Might be worth fixing the Y axis scale to a range of 0-20 so that you can easily compare between days. Some points could then be off the top of the range, but they could be artifically forced in-range for display purposes. I thought UK002F was much worse than UK0006 on 07/dec but it turned out that the scales were different (8-12 vs 0-20s! ). 2F was actually better but because of the scale change, the scatter was more evident and at a casual glance i mistook it for worse data.
Do we have a view on what a "bad" plot would look like? Would be useful to add a comment if we think the plot requires investigation. More than 5% possible dropped frames ? Jitter worse than 80%?
UK0006 produced one day out of five where jitter quality dropped below 90% and poss dropped frames rose above 4%. UK002F also produced one day (different to 6) where JQ dropped below 90% but dropped frames was zero on that day. Neither camera seems to be generating bad data.
Graphs in case of interest
@g7gpr david - yes, that sets the camera to auto-reboot at 1500 according to its internal timestamp. The camera takes a few milliseconds to reboot so there should be little data loss (maybe one or two frames).

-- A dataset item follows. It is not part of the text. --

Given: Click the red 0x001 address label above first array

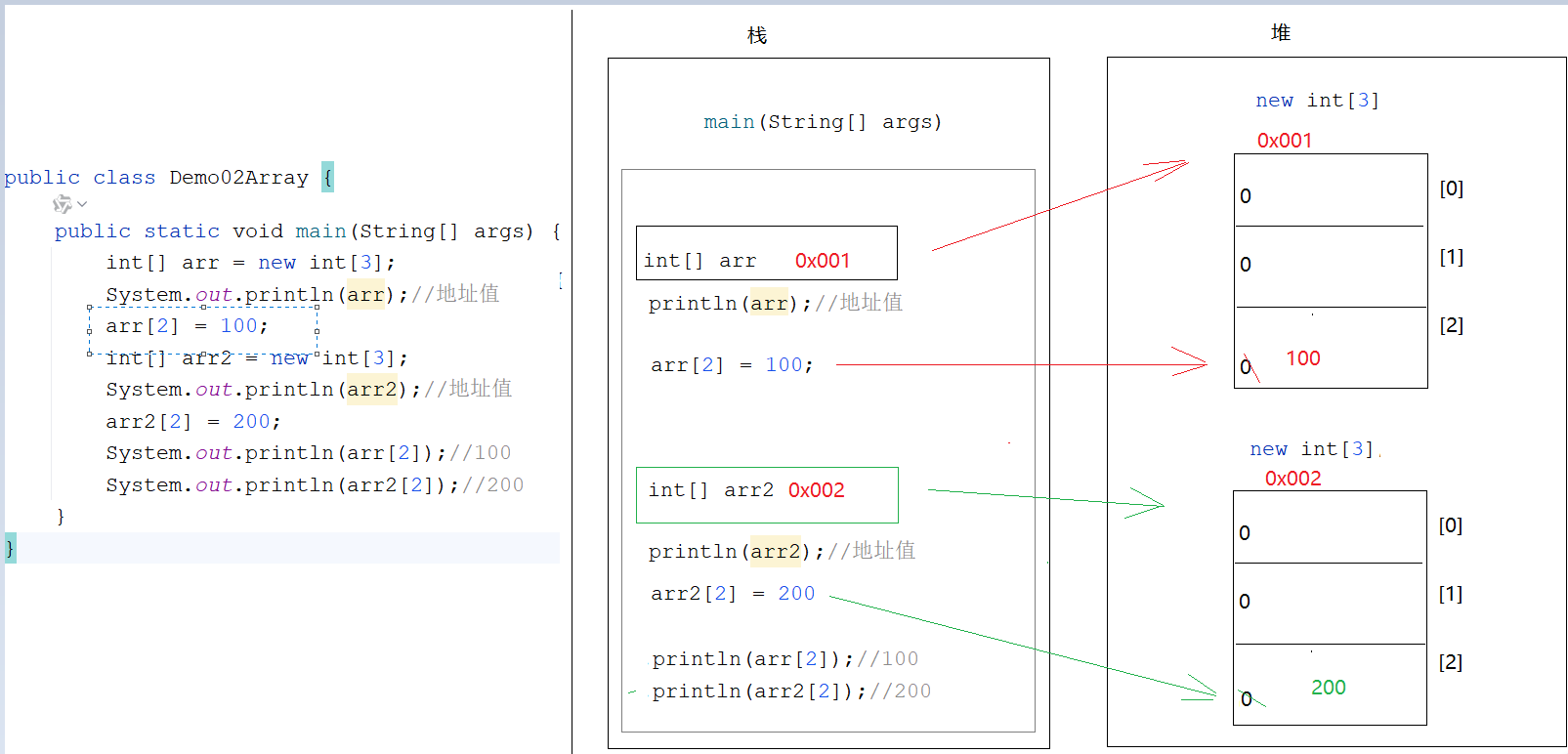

The next line sets the camera's internal clock to the current time on the computer from which you run the script.
python -m Utils.CameraControl CameraTime set
My original instructions on the wiki instructed the user to run this script on their pc which ensured that the camera picked up your local time so that 1500 was well outside potential data capture times. Alternatively you can set it to any arbitrary time:
python -m Utils.CameraControl CameraTime set 20240207_012334
would set it to 01:23:34 on the 7th of Feb 2024
The capture directory which caused the error was terminated shortly after capture started, this is why there were two captures on the same night. Would you like a copy of that directory?
Thank you for the report. The code was attempting to compute the moving average when there was not enough data to do so. I just pushed a fix for that.
I agree with Mark that some fixed limits should be used. I added a plot with residuals from the expected below the main plot with fixed limits to +/- 2 frames. This way even if there is one large outlier, the rest of the points will be visible well.
That's awesome!
Showing off the GStreamer method 😄
Would you be opposed to add back some indication in the plot filename that something may be amiss?
Appending a flag word when the dropped frame rate is not zero, or above a fairly low threshold.
Right now, one would have to open and view each plot to discover an issue. It would be convenient to just search for the keyword to find potential issues.
However, I understand if we prefer not to cause concern with a new feature.
If we do add a flag, here are some options:
_df
(I think that wouldn't be very search friendly)
_fault
_dropped_frames
_flagged
etc.
The reason why I removed it is because all file names should be consistent and identical. The meteor stack isn't but that was a mistake made early on. However, I would fully support the addition of a report file with the numbers and a list of all intervals. If that is implemented, I suggest having both the read and write functions available.
The idea is then that the weblog code can go in and read in a bunch of info and generate a report and show a camera status summary.
This PR introduces
PlotTimeIntervals.py
, a utility that generates a plot displaying the intervals between FF file timestamps. It also assigns a score ranging from 0 to 1000, with higher scores indicating less variability in the timestamps.During reprocessing, this utility is invoked on the
night_dir
, logging a score and incorporating it into the plot's filename. If insufficient intervals are present to calculate a meaningful score, none is returned. The plot and score aim to function as diagnostic tools for identifying timestamping and dropped frame issues.The utility uses Pandas to find outliers, and
pandas
has been added to requirements.txt. If this is a pain point, the utility can be redisigned without this feature.The scoring is somewhat arbritary and designed to offer what feels like the right sensitivity. What are your thoughts?
Edit: Denis, thank you for suggesting to use tar.bz2 - I've incorporated that suggestion.